Statystyki uzależnień w Polsce. Naukowcy do badania wykorzystali aplikację
Ogólnopolskie Badanie Nałogów to inicjatywa dwóch naukowców Polskiej Akademii Nauk. Maciej Skorko i dr hab. Mateusz Gola postanowili sprawdzić, z jakimi uzależnieniami najczęściej zmagają się Polacy.
Po raz pierwszy analizę przeprowadzono na przełomie 2018 i 2019 roku. Druga edycja rozpoczęła się w czerwcu 2022 roku i trwała cztery miesiące. Dane wykorzystane do badania zebrano za pośrednictwem aplikacji Nałogometr. To bezpłatne narzędzie, które wspiera osoby uzależnione w walce z nałogiem.
Przez cały okres badania aplikację pobrało ponad 20 tys. osób i to nie tylko z Polski, ale też z krajów zagranicznych. Wśród nich dominowały Wielka Brytania, Niemcy oraz Holandia. Natomiast wszystkie warunki potrzebne do dołączenia do badania spełniło ponad 15 tys. osób.
Dzięki tak dużej grupie badawczej naukowcom udało się w bardzo krótkim czasie osiągnąć założone cele. Twórcy przyznają otwarcie, że gdyby próbowali rozwiązać problemy badawcze za pomocą konwencjonalnych metod psychologii, analiza trwałaby minimum 5 lat.
Najczęstsze uzależnienia w Polsce. Alkohol, nikotyna i objadanie się
Niemal połowa badanych zadeklarowała, że zmaga się z nałogiem alkoholowym. Na drugim miejscu znalazło się uzależnienie od nikotyny, które wskazało 36,5 proc. respondentów.
Nieco mniej, bo 30,3 proc. badanych przyznało, że ma problemy z kompulsywnym objadaniem się. To kobiety właśnie ten nałóg deklarowały najczęściej.
– Jestem zaskoczony tym, że na trzecim miejscu uplasowało się objadanie. Zgodnie z klasyfikacjami zaburzeń i chorób objadanie nie jest nałogiem, ale zaburzeniem odżywiania, jeśli prowadzi do znacznego wzrostu masy ciała. Jednak nowoczesne badania mózgu coraz częściej pokazują, że mechanizmy leżące u podłoża kompulsywnego objadania się, mogą przypominać te znane z uzależnień behawioralnych takich jak np. hazard czy uzależnienie od gier komputerowych – stwierdził dr hab. Mateusz Gola.
Statystyki uzależnień w Polsce. Pornografia i marihuana znalazły się na liście
Z kolei 23 proc. respondentów przyznało się do uzależnienia od pornografii.

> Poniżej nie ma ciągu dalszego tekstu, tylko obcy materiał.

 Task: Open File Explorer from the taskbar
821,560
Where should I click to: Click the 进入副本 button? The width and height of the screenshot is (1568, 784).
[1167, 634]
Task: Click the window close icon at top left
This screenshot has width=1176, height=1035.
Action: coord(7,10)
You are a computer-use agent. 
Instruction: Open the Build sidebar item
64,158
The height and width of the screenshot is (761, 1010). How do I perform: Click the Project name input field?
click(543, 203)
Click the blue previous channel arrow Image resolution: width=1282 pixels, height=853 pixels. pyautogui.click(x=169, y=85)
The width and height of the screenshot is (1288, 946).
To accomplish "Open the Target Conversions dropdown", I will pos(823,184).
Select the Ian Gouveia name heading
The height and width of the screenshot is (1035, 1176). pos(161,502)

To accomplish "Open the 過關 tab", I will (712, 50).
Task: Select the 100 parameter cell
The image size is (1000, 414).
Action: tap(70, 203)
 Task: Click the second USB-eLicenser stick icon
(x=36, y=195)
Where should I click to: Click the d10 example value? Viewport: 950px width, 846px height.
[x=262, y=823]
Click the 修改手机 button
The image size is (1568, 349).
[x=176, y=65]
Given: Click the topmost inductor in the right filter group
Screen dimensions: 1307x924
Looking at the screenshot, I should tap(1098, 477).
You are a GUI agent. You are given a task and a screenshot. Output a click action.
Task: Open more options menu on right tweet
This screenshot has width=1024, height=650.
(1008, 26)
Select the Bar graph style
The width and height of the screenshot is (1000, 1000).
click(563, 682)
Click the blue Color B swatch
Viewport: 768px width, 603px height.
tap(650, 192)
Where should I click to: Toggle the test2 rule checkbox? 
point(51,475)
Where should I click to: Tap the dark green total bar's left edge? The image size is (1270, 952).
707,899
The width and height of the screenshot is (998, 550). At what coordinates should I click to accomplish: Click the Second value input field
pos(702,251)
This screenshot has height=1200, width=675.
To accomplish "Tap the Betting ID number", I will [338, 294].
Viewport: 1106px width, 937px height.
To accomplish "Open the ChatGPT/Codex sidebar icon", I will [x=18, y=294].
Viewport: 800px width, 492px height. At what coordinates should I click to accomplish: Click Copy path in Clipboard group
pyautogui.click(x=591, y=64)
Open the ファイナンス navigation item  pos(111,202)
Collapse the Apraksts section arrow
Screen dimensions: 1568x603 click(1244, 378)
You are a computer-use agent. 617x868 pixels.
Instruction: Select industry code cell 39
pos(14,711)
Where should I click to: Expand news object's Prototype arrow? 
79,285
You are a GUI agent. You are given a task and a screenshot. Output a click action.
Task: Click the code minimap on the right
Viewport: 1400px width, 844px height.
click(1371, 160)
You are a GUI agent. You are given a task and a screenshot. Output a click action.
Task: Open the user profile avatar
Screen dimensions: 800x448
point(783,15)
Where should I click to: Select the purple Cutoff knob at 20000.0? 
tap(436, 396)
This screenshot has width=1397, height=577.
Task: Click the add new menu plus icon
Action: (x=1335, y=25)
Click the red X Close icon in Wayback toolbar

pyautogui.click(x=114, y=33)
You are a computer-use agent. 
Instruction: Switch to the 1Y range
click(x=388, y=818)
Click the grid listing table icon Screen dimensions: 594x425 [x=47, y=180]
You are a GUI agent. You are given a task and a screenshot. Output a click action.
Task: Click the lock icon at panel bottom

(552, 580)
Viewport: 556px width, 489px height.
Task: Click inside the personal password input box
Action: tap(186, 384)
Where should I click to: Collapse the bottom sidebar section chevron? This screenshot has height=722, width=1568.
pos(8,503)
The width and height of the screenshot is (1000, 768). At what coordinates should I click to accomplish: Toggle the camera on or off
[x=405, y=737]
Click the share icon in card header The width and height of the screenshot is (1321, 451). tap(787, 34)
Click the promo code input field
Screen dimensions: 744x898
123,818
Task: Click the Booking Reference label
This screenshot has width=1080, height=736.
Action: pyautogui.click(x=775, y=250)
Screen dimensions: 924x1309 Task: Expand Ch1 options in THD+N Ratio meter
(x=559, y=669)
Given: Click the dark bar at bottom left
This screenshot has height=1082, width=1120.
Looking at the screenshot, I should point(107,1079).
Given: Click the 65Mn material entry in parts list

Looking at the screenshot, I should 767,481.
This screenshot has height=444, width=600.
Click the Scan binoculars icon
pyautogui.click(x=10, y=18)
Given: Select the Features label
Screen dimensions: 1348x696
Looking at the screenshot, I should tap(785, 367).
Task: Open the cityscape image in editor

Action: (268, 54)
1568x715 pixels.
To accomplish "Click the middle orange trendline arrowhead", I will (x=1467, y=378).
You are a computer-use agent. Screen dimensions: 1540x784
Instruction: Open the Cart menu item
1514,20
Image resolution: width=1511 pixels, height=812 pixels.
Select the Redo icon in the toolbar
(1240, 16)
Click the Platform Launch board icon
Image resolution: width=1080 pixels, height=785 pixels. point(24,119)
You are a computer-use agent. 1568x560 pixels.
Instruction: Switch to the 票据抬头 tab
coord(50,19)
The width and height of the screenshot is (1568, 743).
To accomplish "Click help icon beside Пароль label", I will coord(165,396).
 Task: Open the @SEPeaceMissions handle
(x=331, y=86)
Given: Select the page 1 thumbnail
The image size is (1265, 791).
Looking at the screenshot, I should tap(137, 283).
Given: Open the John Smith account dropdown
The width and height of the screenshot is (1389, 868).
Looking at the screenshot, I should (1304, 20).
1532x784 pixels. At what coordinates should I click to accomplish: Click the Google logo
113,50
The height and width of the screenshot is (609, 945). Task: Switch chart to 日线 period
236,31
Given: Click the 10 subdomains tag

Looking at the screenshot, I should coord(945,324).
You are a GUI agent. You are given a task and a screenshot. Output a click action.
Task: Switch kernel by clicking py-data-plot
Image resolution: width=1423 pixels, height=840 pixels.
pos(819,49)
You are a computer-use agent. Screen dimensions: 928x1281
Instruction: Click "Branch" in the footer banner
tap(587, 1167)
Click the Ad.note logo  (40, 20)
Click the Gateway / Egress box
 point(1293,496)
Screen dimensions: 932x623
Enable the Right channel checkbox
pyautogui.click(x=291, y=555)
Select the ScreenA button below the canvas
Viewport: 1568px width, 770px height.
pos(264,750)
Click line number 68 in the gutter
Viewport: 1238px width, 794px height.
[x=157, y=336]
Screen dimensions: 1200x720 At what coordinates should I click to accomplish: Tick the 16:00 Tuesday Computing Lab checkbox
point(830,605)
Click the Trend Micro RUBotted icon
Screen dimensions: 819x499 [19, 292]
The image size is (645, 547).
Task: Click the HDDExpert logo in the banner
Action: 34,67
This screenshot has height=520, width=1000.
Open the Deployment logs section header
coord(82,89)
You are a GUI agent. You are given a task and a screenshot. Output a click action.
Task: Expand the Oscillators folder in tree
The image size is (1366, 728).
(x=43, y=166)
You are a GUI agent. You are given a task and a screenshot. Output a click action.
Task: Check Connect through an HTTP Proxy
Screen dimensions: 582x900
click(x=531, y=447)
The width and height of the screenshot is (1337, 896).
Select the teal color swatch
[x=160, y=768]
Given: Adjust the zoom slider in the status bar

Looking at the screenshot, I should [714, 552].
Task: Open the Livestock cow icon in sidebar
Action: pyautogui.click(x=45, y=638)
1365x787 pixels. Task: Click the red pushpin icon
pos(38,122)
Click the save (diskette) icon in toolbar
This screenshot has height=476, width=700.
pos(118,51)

Problem ten jest powszechny zwłaszcza wśród mężczyzn, którzy stanowili 90 proc. tej grupy.
Co ciekawe, mimo faktu, iż w Polsce marihuana jest nielegalna, do uzależnienia od konopi przyznało się 14 proc. badanych, czyli co siódma osoba. Przy czym naukowcy podkreślają, że w sporej części społeczeństwa panuje błędne przekonanie, że od marihuany nie można się uzależnić.
– U około 10 procent osób, które kiedykolwiek używały konopi, prawdopodobnie rozwinie się uzależnienie. Wyniki te są nieco niższe niż w przypadku innych substancji psychoaktywnych. Jednak z uzależnieniem od konopi zmaga się ponad 22 milionów osób na świecie – przyznaje dr Alicja Bińkowska.